## Brief
Starting at the first line of the data below, repeat each line word for word up to and including the line with "Task: Dislike the answer with thumbs down".

Records drawn from a dataset:
========
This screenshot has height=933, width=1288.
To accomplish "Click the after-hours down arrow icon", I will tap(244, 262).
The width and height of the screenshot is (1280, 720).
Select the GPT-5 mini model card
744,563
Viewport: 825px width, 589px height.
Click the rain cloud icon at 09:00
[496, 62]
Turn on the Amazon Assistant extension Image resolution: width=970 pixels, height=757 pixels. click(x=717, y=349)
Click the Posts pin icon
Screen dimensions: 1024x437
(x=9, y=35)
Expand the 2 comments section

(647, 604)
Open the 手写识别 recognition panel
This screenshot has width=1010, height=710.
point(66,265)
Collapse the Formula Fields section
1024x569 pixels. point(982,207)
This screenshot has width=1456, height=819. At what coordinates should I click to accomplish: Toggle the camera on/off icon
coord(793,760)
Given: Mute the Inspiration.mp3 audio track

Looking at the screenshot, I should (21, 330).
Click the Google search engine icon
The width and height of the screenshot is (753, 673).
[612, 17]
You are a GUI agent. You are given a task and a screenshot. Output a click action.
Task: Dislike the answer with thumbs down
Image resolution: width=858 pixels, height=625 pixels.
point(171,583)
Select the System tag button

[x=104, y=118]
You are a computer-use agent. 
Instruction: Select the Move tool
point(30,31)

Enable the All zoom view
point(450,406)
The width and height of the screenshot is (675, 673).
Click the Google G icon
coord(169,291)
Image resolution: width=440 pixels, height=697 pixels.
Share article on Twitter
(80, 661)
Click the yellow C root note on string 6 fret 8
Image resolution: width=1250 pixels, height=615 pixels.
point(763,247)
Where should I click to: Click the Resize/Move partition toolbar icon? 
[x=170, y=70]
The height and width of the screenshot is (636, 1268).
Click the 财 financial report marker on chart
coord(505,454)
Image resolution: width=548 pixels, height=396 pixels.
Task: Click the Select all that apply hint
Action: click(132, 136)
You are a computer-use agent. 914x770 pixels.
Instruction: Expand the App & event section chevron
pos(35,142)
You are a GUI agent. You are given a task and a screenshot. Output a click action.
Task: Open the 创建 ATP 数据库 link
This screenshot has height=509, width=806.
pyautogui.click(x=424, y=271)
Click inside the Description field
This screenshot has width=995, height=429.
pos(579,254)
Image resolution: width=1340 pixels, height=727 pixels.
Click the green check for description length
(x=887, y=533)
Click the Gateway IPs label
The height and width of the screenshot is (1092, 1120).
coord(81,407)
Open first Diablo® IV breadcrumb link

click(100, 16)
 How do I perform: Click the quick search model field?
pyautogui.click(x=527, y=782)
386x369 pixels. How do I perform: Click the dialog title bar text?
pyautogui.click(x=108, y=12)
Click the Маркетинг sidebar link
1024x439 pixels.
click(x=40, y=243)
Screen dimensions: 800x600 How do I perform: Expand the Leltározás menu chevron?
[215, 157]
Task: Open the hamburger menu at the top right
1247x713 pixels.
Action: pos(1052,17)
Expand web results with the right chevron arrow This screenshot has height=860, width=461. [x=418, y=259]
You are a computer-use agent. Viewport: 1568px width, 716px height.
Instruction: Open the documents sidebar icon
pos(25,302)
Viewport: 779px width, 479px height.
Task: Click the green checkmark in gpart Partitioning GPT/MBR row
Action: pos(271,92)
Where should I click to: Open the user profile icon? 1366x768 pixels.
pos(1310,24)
========
## Solution to this problem
This screenshot has height=933, width=1288.
To accomplish "Click the after-hours down arrow icon", I will tap(244, 262).
The width and height of the screenshot is (1280, 720).
Select the GPT-5 mini model card
744,563
Viewport: 825px width, 589px height.
Click the rain cloud icon at 09:00
[496, 62]
Turn on the Amazon Assistant extension Image resolution: width=970 pixels, height=757 pixels. click(x=717, y=349)
Click the Posts pin icon
Screen dimensions: 1024x437
(x=9, y=35)
Expand the 2 comments section

(647, 604)
Open the 手写识别 recognition panel
This screenshot has width=1010, height=710.
point(66,265)
Collapse the Formula Fields section
1024x569 pixels. point(982,207)
This screenshot has width=1456, height=819. At what coordinates should I click to accomplish: Toggle the camera on/off icon
coord(793,760)
Given: Mute the Inspiration.mp3 audio track

Looking at the screenshot, I should (21, 330).
Click the Google search engine icon
The width and height of the screenshot is (753, 673).
[612, 17]
You are a GUI agent. You are given a task and a screenshot. Output a click action.
Task: Dislike the answer with thumbs down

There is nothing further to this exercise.